We (Yasuo Deguchi, Jay L Garfield, Graham Priest and Robert Sharf) will investigate the degree to which reality is inconsistent—the degree to which the world is fundamentally paradoxical, and can only be understood if we embrace contradictions, through taking seriously texts and insights of East Asian Philosophical traditions.
More specifically, we willo investigate accounts in Chinese Daoist and Chinese and Japanese Buddhist thought according to which reality is paradoxical, and which advocate the rational embrace of true contradictions, exploring and assessing the insights and arguments that lead to this conclusion, and demonstrating that this conclusion is the consequence of rational inquiry and not of mystical refusal of reason.
We will bring to bear the techniques of philological and hermeneutical research and of Western paraconsistent logic to understand and interpret the relevant Asian philosophical texts and ideas.
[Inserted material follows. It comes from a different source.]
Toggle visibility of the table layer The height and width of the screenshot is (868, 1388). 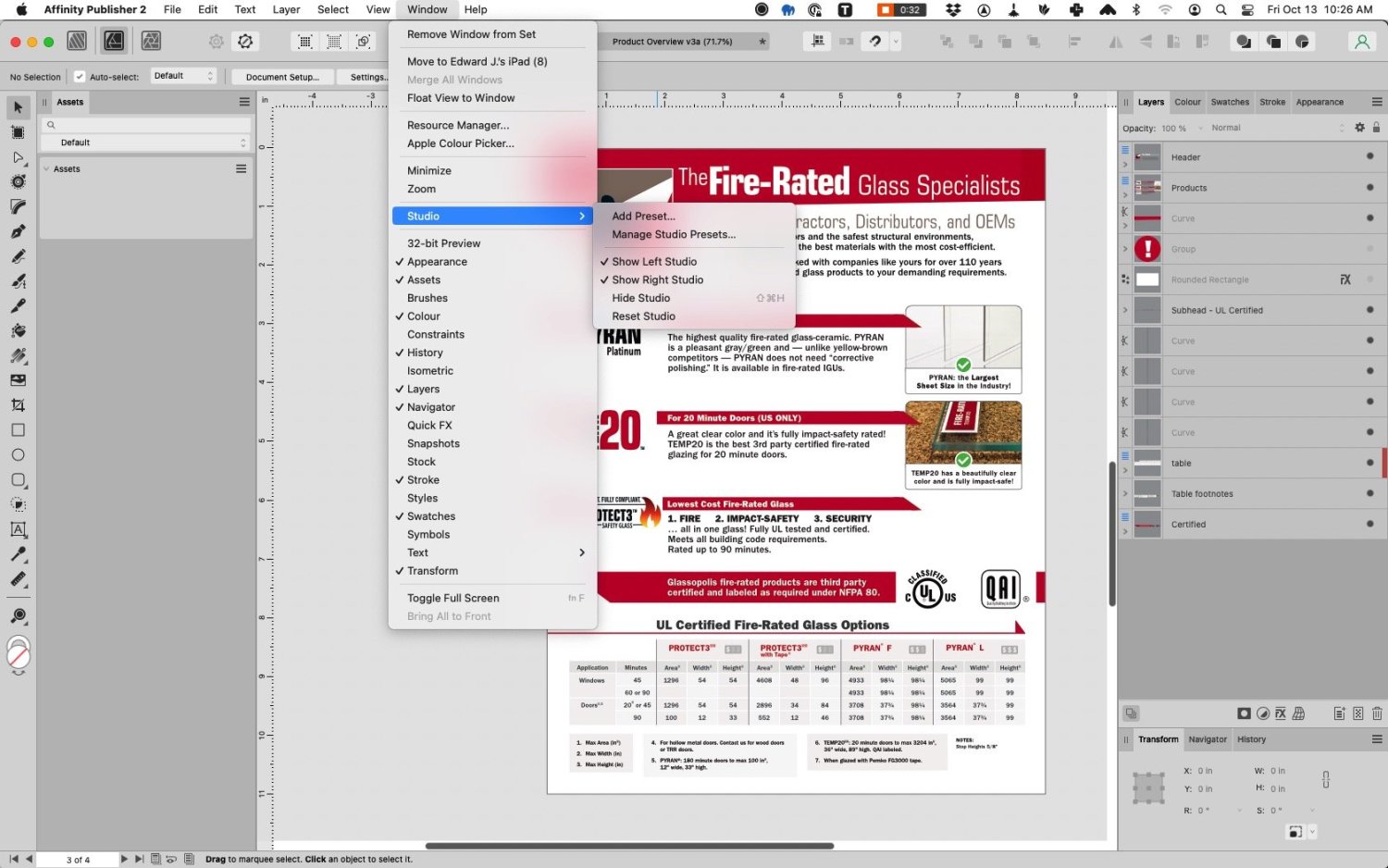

We will thereby develop sound interpretations of these texts, and will us the insights derived from the Asian traditions to deepen Western metaphysical and logical speculation.
This study will undermine prejudices. First, it will undermine Western prejudices in favor of consistency. The recognition that contradictions may be true remains a minority view, and is resisted by an irrational commitment to consistency inherited from Aristotle. Second, it will undermine Western prejudices against Asian philosophy. Despite recent interaction between Western and Asian scholars, most Western philosophers still ignore Asian traditions. Finally, we will undermine the prejudice in Asian scholarship against the use of modern logic as an analytical tool and will enrich Asian philosophical studies with logical technique.
We will conduct three intensive seminars bringing small groups of scholars of Daoism, Chinese Buddhism and Japanese Buddhism together with us to explore these questions, and will produce one to three volumes of research.